Teleferik throws down another great set.  Interestingly, I barely remember ours  – – and it has nothing to do with being drunk.  It’s just kind of a blur.  We are playing shorter sets on these two French shows than the other gigs, so 50 minutes or so flies by.  What’s more, I take the opportunity to enjoy the crowd.  Many nights, the lights make it hard to see much from stage.  Tonight’s sight lines afforded me the opportunity to see more people. There were the young lovers who were swaying to the music, a little self-conscious so they weren’t really dancing but the groove was undeniable.

There were a few rocker dudes peering on intently.  There was a mix of nationalities, including Americans at the show.  It felt very international, as it should be in Paris.  I’ve had other amazing shows in Paris and this just got added to the list. I can’t quite articulate what I like about playing this city so much, but I do. If I could speak french, I’d see myself considering living here.

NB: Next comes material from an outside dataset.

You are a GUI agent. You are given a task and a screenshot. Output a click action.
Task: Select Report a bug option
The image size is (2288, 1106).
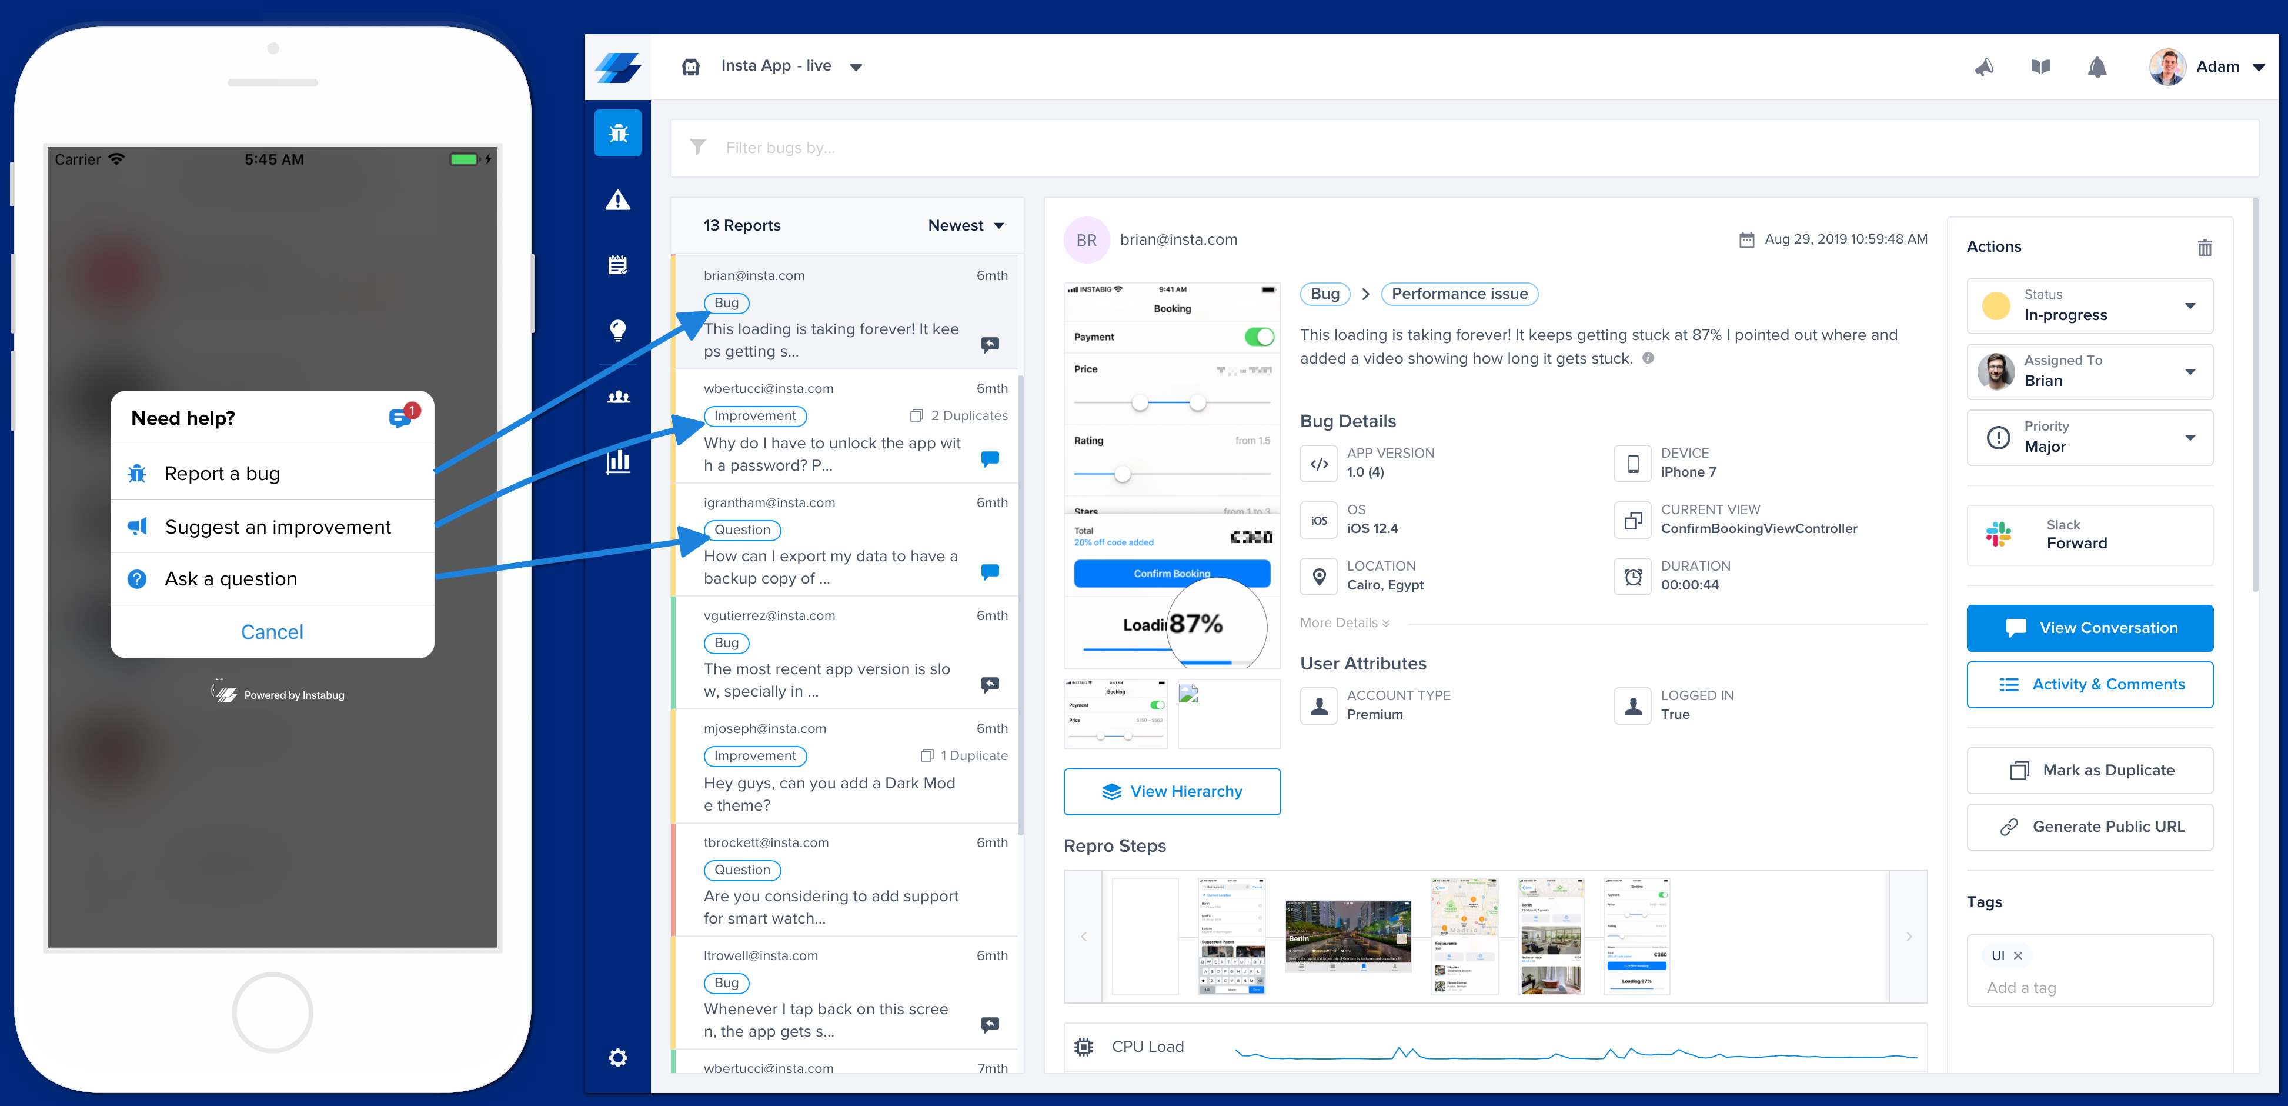[x=222, y=473]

One other gentleman in the crowd stood out. He knew our music, even if he hadn’t heard us before.  He knew the music of the north Mississippi Hill Country. He recognized our covers of Junior Kimbrough and RL Burnside.  He identified my cross-handed drumming style like that of Cedric Burnside. We talked for awhile after the show. I feel like so many people are foreign to many of our influences. It is validating when someone likes our music and feels it is “new” to them. It is equally validating to find people that are into our influences and happy to hear us keeping a form of the traditions alive.  This, for me, is an element of a great tour.

The night goes on for a while after the gig, but it’s no wild one.  Paris provides so much to see that we are happy to play our show and simply relax in the city. Tomorrow will have more travel and we will only be able to enjoy Paris for the briefest of times in the morning.